Se puede estar en desacuerdo con la militarización, pero tiene una lógica interna. Iniciar la batalla cuando se pueda tener éxito y mientras tanto buscar ganar tiempo.

Tengo la impresión de que López Obrador había calculado que con esta lógica podría terminar su sexenio sin que el problema de la inseguridad se saliera de las manos. Había la expectativa, incluso, de reducir las estadísticas delincuenciales gracias a la presencia de la GN, y, al mismo tiempo, estar en condiciones de entregar a su sucesor la fuerza física instalada y las mejoras judiciales para, ahora sí, emprender una confrontación con mayores posibilidades de éxito. Basta decir que el número de elementos de seguridad pública se ha quintuplicado con respecto al sexenio pasado.

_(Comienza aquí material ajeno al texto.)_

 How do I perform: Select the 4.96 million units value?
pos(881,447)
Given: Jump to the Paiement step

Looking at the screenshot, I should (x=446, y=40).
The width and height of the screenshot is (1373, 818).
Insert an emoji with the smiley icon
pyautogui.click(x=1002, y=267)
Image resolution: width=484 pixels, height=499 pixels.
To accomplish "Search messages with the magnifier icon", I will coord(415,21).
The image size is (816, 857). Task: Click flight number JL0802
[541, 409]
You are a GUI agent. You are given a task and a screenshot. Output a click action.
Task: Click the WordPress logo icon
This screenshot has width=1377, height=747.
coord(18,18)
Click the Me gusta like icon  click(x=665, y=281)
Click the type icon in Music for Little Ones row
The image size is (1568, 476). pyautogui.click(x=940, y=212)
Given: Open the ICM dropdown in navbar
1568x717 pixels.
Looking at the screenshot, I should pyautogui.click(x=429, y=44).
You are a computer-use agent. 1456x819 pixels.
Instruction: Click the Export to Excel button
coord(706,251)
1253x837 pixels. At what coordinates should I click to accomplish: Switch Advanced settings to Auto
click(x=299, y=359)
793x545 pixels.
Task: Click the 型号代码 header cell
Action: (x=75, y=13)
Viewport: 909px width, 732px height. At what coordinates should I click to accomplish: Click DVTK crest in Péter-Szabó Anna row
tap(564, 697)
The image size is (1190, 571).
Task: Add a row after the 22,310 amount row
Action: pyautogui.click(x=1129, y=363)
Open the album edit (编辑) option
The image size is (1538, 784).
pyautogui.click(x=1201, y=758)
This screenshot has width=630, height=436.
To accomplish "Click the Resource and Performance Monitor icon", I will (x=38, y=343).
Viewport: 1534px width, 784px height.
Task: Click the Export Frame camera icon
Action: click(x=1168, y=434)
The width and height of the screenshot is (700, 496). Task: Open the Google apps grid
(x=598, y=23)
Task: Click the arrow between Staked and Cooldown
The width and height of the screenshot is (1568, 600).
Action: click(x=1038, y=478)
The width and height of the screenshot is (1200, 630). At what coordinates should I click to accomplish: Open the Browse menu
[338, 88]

El problema es que las dos premisas sobre la que se basa esta estrategia fueron desbordadas. Lejos de aceptar una tregua, las bandas asumieron la pasividad de las fuerzas federales como temporada de caza para expandirse y aumentar las formas de ordeña en contra de la población. El aumento del delito de extorsión ejemplifica el creciente control territorial por parte de la delincuencia.

Y, por otro lado, resultó equívoca la tesis del narco malo y el narco menos malo o la capacidad de los cárteles grandes para abatir a las bandas salvajes. Los cárteles han incorporado a su agenda otros rubros, además de la droga. Por otro lado, lejos de disminuir, ya hay cientos de bandas en el país, muchas de ellas producto de la propia fragmentación y rivalidad al interior de esos cárteles.

El hecho es que el acoso en contra de la población ha comenzado a resultar insoportable en muchas regiones. Si hoy fueran las elecciones presidenciales, AMLO habría logrado su objetivo. Pero la aceleración en la presencia del crimen organizado y desorganizado, y los dos años que faltan, introducen la duda de si esto terminará por impactar el aparente blindaje político que hoy posee el obradorismo.

Pero incluso si lo hace, no está claro que la oposición esté en condiciones de cosechar; PRI, PAN o Movimiento Ciudadano no se han caracterizado por una estrategia eficaz en contra de la inseguridad. El riesgo es que esto haga un vacío que se preste al surgimiento de candidatos tipo el brasileño Bolsonaro, el húngaro Viktor Orban o el salvadoreño Bukele, aupados por un discurso autoritario y fascista.

Frente a esto, me parece que el obradorismo tiene mejores argumentos, pero tendría que empezar a usarlos. Tras el crimen infame de los jesuitas, uno pensaría que ya no sirve la explicación de López Obrador, de que el problema remite a la gestión de Felipe Calderón, quien dejó el poder hace diez años.